Reserve accounts were a great help to states during the economic downturn a few years ago. According to the Center on Budget and Policy Priorities, states have drawn down about $30 billion from reserve funds since 2001, accounting for about one-fourth of the money they used to close deficits. Based on that experience, the center is now recommending that states save much more--perhaps three times as much as the 5 percent of general fund revenues that states usually are advised to sock away.

That's unlikely to happen. "Politically, 5 percent is probably about as high as you can go before people complain that you're sitting on all this cash," says Scott Pattison of the National Association of State Budget Officers. Parents faced with fast-increasing tuition bills, for instance, would wonder why their state is not putting money into aid to higher education.

A few states are being aggressive about restoring depleted reserves. In 2003, Virginia put into statute its priorities for new revenues, with an eye toward making supplemental deposits into its reserve accounts, over and above the normal formula-driven deposits the state can make when times are flush.

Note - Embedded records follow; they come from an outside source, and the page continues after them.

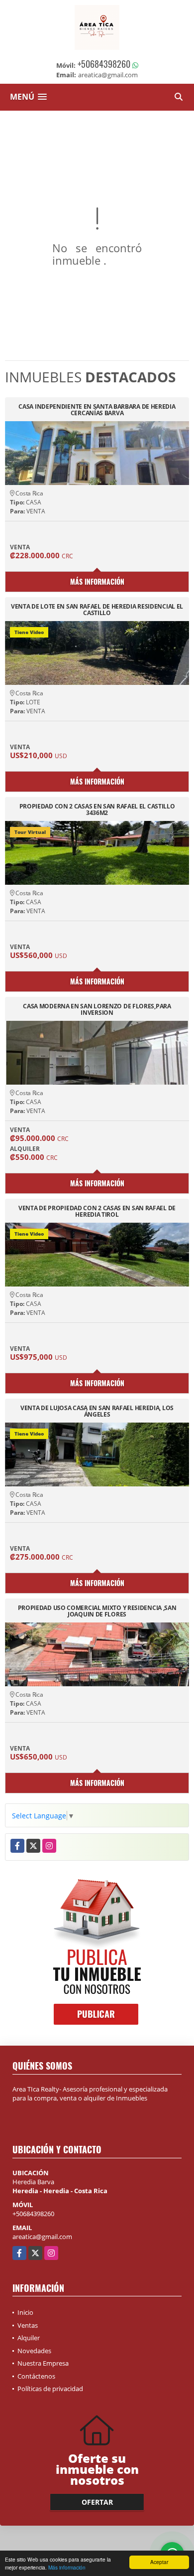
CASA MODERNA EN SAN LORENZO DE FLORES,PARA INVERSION (97, 1009)
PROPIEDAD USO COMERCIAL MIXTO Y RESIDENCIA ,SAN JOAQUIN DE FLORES (97, 1611)
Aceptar (159, 2562)
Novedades (34, 2350)
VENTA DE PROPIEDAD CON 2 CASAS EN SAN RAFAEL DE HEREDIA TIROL (97, 1211)
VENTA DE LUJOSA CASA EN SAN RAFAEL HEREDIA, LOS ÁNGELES (97, 1411)
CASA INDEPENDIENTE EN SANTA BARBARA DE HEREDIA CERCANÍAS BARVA (96, 409)
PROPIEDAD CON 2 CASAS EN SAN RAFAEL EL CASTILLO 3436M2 (97, 809)
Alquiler (28, 2337)
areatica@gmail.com (42, 2236)
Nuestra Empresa (43, 2363)
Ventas (27, 2325)
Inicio (25, 2312)
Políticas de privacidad (50, 2388)
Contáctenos (36, 2376)
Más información (67, 2567)
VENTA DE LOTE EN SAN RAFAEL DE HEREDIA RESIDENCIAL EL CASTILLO (97, 609)
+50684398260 (104, 63)
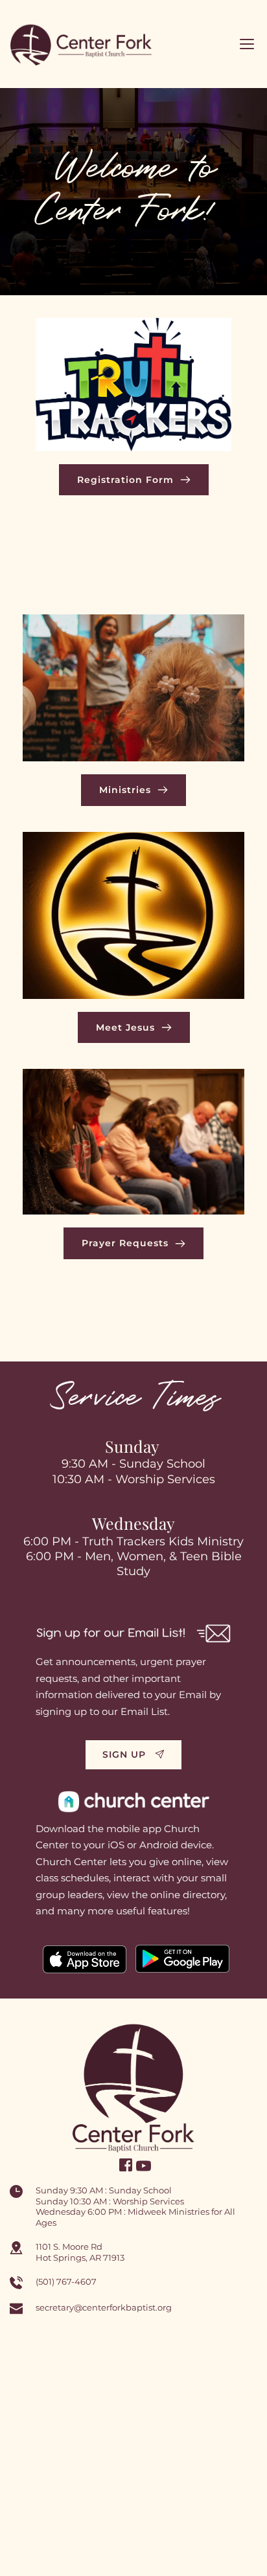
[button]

Minnesota has put away about $1 billion. The governor and legislators, burned by a $5 billion deficit in 2003, made an explicit policy decision to direct any potential surplus into rainy day funds and cash flow accounts. "The decision was made before the revenue showed up," says state economist Thomas Stinson.

Minnesota is also using excess cash to move expenses, particularly in education, back into the fiscal year in which they belong. Like many states, Minnesota during the recent recession shifted some of its costs into the next fiscal year.

In South Carolina, Governor Mark Sanford has been trying to restore $500 million that had been borrowed from various trust and reserve funds during the downturn. But once that goal is accomplished, says his spokesman Joel Sawyer, the governor doesn't intend to build up rainy day reserves any higher than their pre-downturn days.